Ceny energii elektrycznej w 2020 roku będą jeszcze wyższe niż w 2019. Jak uniknąć efektów kolejnych podwyżek prądu?
Trwające od dłuższego czasu zamieszanie na rynku energii elektrycznej sprawiło, że odbiorcy prądu w całym kraju coraz bardziej obawiają się drastycznych podwyżek jego ceny. Jednym z najczęściej wdrażanych pomysłów pozwalających ustrzec się przed konsekwencjami wzrostu cen prądu jest szukanie alternatywnych źródeł energii. Szczególnym powodzeniem cieszą się tu instalacje fotowoltaiczne, budowane zarówno przez przedsiębiorstwa, jak i gospodarstwa domowe.

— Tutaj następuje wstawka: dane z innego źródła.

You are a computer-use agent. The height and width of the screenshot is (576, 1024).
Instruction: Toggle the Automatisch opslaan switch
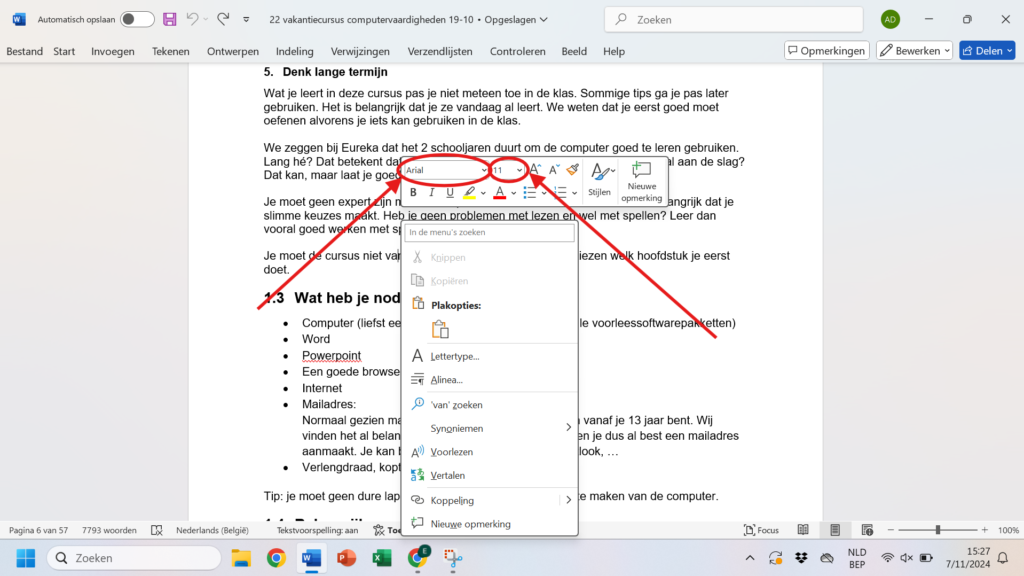tap(137, 19)
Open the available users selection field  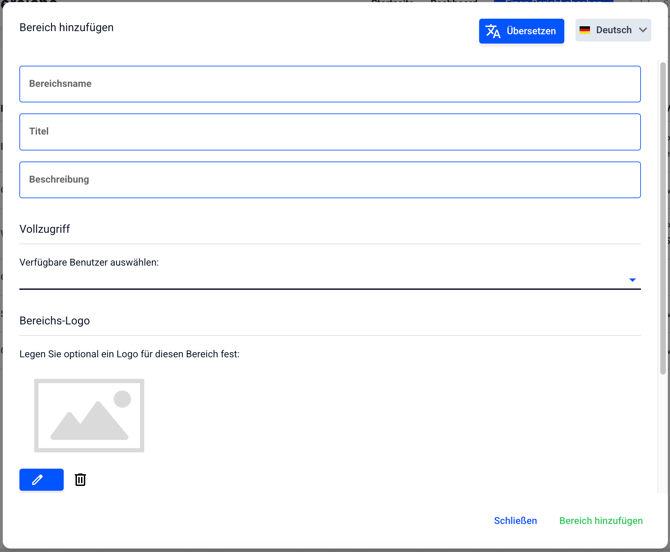pos(320,280)
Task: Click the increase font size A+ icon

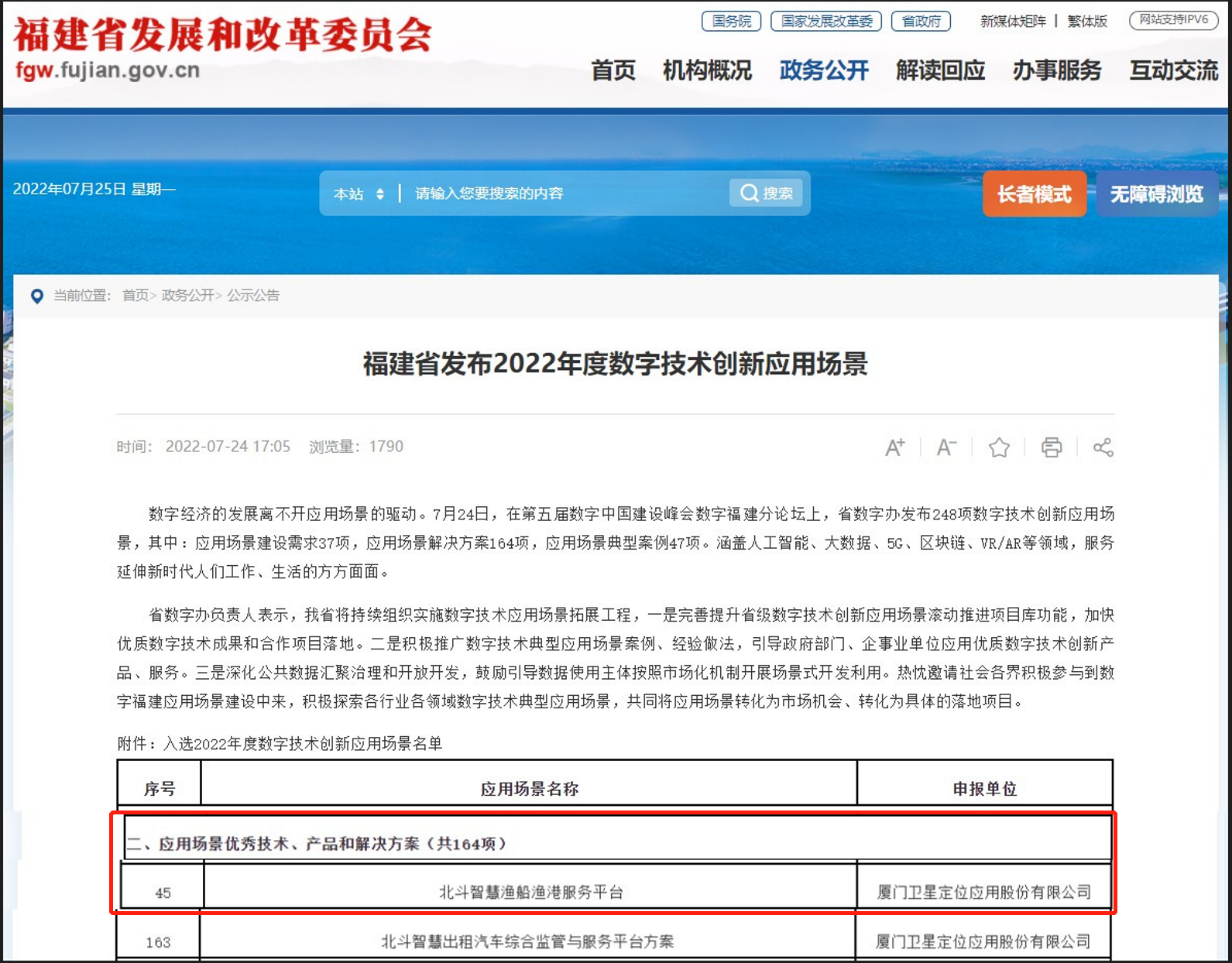Action: 894,447
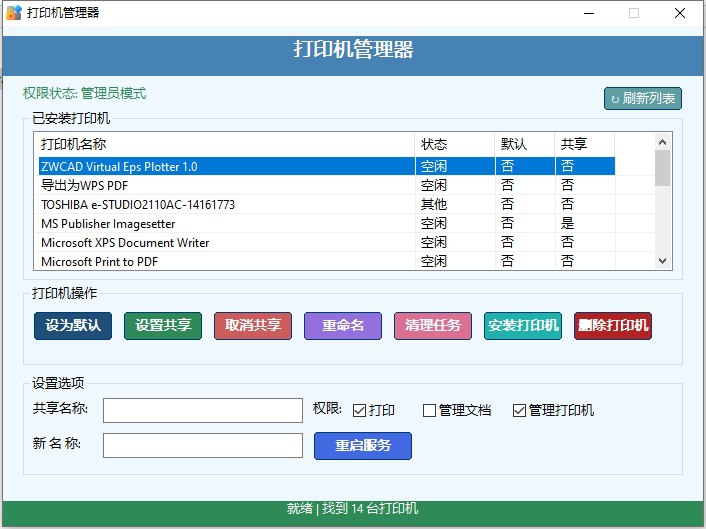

Zapowiedzi drastycznych podwyżek cen prądu
Wizja znaczących podwyżek prądu jawiła się Polakom już od co najmniej kilku lat. Od dawna było bowiem wiadome, że sektor energetyczny w naszym kraju wymaga szeroko zakrojonych inwestycji i głębokiej modernizacji. Bez tych działań grozi nam nagłe załamanie w dostawach prądu. Jedynym sposobem na sfinansowanie tak poważnych inwestycji jest podniesienie cen za energię elektryczną wszystkim odbiorcom. Do tego doszły również przepisy unijne nakazujące opłaty za prawa do emisji CO2, która to emisja w przypadku polskich elektrowni z natury rzeczy jest bardzo duża. Jaki jest tego efekt?
Wprawdzie dzięki ustawie zamrażającej ceny prądu w 2019 roku podwyżki cen energii elektrycznej przynajmniej w teorii nie grożą na razie polskim gospodarstwom domowym, to jednak już teraz ok. 18,5 tys. średnich i dużych firm płaci za prąd więcej niż przed 1 lipca. Co więcej, pojawiają się liczne sygnały o próbach ominięcia przez dostawców prądu obowiązujących przepisów i oferowania odbiorcom prywatnym nowych umów z wyższą ceną za energię. Jednak prawdziwe problemy dopiero przed nami. Już dziś mówi się o tym, że w 2020 roku podwyżki cen prądu mogą okazać się wprost zaskakujące. Eksperci (m. in. ekonomiści Credit Agricole) przewidują, że energia elektryczna dla przedsiębiorców zdrożej wówczas o 40 proc. (niektórzy twierdzą, że nawet o 50!), a dla gospodarstw domowych o 20-30 proc.
Sposób na ograniczenie rachunków za energię elektryczną
Wielu odbiorców energii elektrycznej, będąc świadomym nadchodzących zmian na rynku, postanowiło poszukać sposobu na ograniczenie efektów nieuniknionych podwyżek prądu. Zdecydowanie najbardziej popularnym sposobem jest zaopatrzenie się we własną – przydomową elektrownię słoneczą lub przyzakładową elektrownię fotowoltaiczną, czyli niewielką instalację słoenczną zasilającą cały obiekt w całkowicie darmowy prąd. Jest to rozwiązanie niezwykle korzystne nie tylko z punktu widzenia ekonomicznego, ale również ekologicznego.
Nie ma przypadku w tym, że Unia stara się ograniczać emisję dwutlenku węgla. Efekty jego emisji mogą bowiem już niedługo okazać się dla nas znacznie kosztowniejsze, niż największe nawet podwyżki prądu. Dlatego też inwestycje w panele słoneczne należy traktować zarówno jako przejaw finansowej zapobiegliwości, jak i ekologicznej odpowiedzialności.